Horticulture board chair Martin Emmett outlines position at wide-ranging Fruit Focus seminar

L-r: Lee Abbey, Martin Emmett, John Shropshire and Stephen Jacob at Fruit Focus 2023

L-r: Lee Abbey, Martin Emmett, John Shropshire and Stephen Jacob at Fruit Focus 2023

NFU Horticulture & Potatoes board chair Martin Emmett has urged the government to pursue the union’s strategy for the future prosperity of the industry.

The government revealed earlier this year that it was dropping its own plans for a horticulture industry strategy, instead opting to tackle issues on an case-by-case basis. That has included upping the number of available seasonal worker visas – a move that has been welcomed by the industry – but there have been criticisms the overall approach lacks long-term, joined-up thinking.

The NFU has developed its own vision for the future of the sector, and has urged all parties to get behind it. “It’s a matrix of problems and we need to do  it collaboratively,” Emmett told a forum hosted by the union at Fruit Focus in Kent this week.

The NFU’s 10-point strategy covers access to permanent and seasonal labour; affordable energy; access to crop protection; an enabling plant import control and planning policy environment; productivity investment; fairness in the supply chain; and access to water, sustainable growing media and environmental funding schemes.

“We didn’t have the comprehensive growth strategy [from the government] but we did present it to the minister in March and he did accept it in principle,” Emmett said.

The challenges of labour sourcing

Looking in more detail at some of the issues around the recruitment and retention of staff, G’s chairman and chair of the Independent Labour Review, John Shropshire, told the forum that every job in the food supply chain is essential and should never be dismissed as “unskilled”.

The process of recruiting migrant labour has become “incredibly complex”, he added, noting that workforce shortages both alter the trade balance and are a cause of food price inflation.

Over 400 organisations contributed to Shropshire’s review, which ranged from the hiring and retaining of staff to skills and automation, and calls for a comprehensive and collaborative approach to the issues. “The review highlights that migration will continue to be necessary, and also makes clear the need for an appropriate legal framework to prevent exploitation,” he said.

The government is expected to respond in October.

TIAH gears up for full service

Also speaking in the forum was Stephen Jacob, newly appointed chief executive of the Institute of Agriculture & Horticulture (TIAH), a new professional body helping to boost skills in farming.

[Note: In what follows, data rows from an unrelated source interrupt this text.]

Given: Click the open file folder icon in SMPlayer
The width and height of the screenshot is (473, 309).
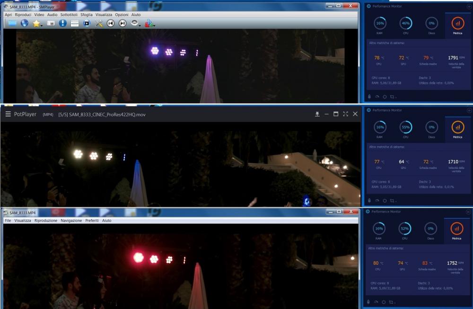Looking at the screenshot, I should [x=12, y=23].
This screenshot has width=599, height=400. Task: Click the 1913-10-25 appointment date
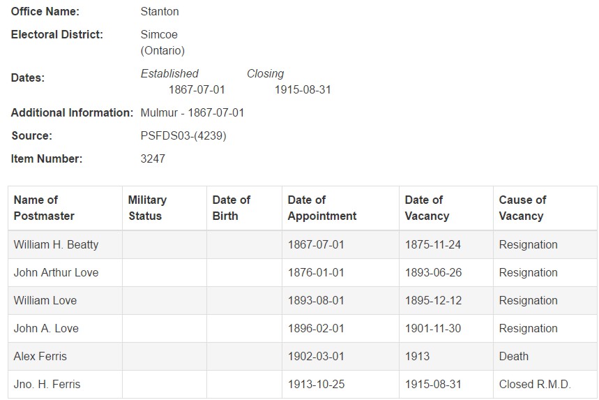click(x=316, y=385)

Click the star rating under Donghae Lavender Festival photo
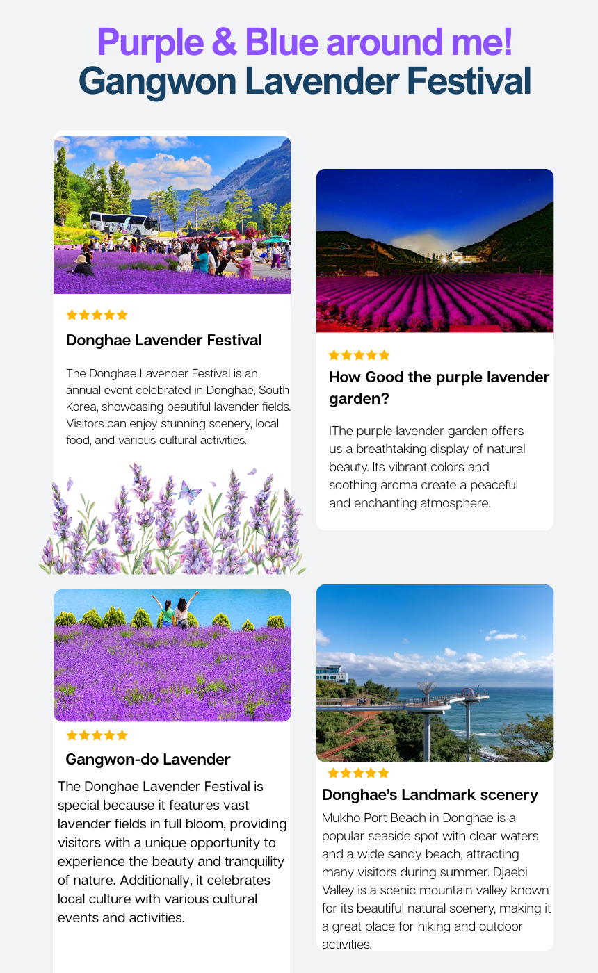pyautogui.click(x=97, y=315)
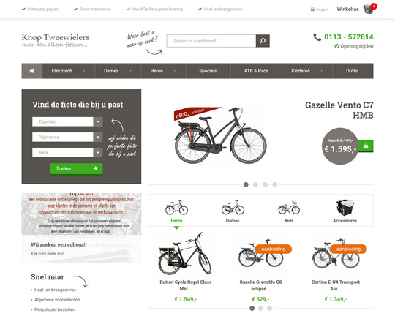Image resolution: width=395 pixels, height=316 pixels.
Task: Add Gazelle Vento C7 to cart
Action: (x=366, y=146)
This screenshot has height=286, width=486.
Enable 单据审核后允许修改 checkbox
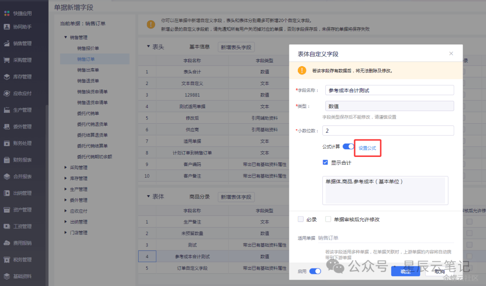click(328, 219)
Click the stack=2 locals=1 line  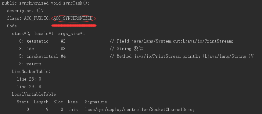coord(48,34)
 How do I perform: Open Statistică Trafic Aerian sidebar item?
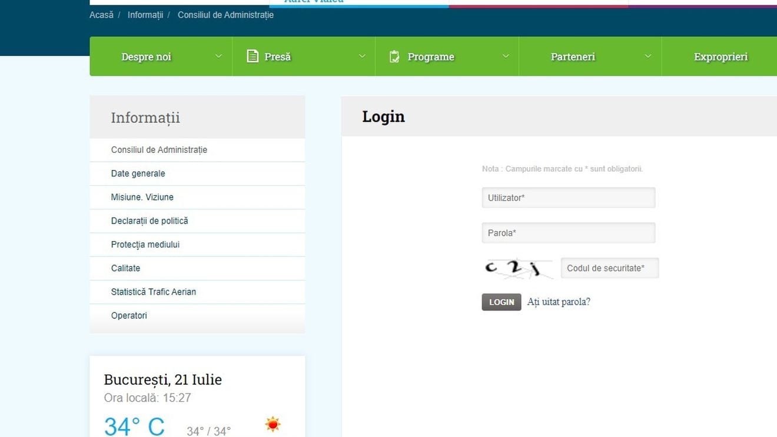point(153,292)
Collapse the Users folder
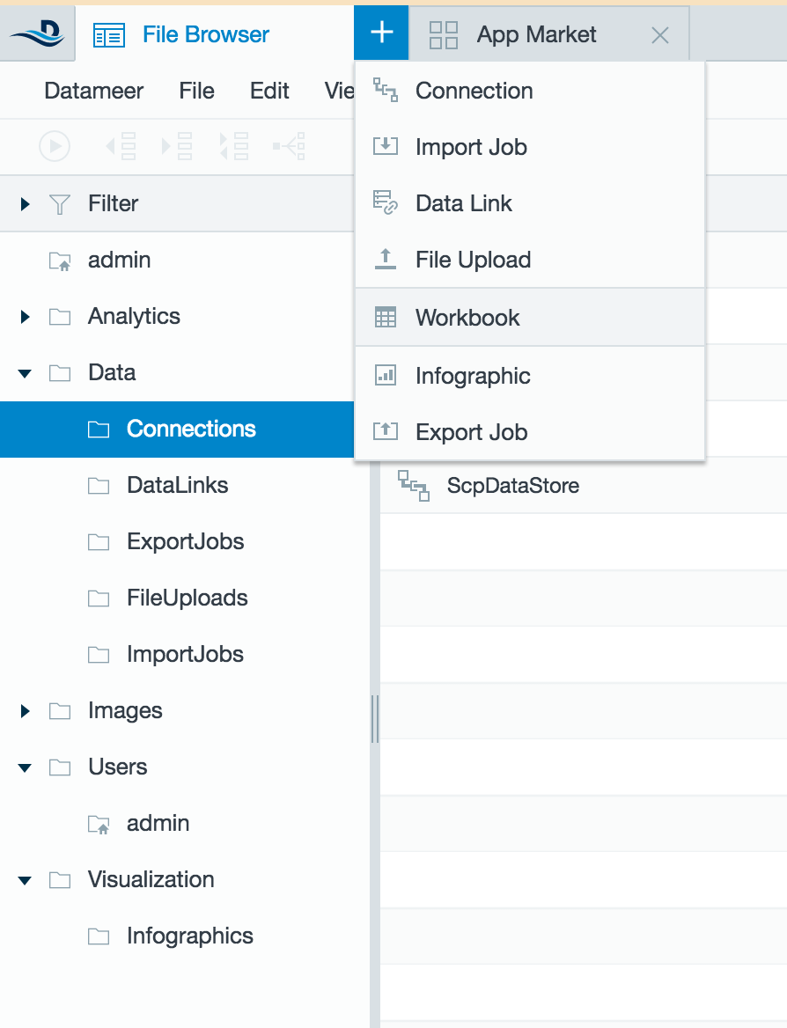 (25, 767)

Outlining his organisation’s progress towards being fully up and running – which will ultimately include the launch of a membership service – Jacob explained that TIAH has developed ‘essential skills online training modules’ featuring topics such as biosecurity and H&S, and completed careers and labour market research.

The TIAH platform is currently in public beta testing mode, but Jacob spoke of wanting “everyone to know who we are by the end of the year” and having a “ribbon-cutting moment in the new year”.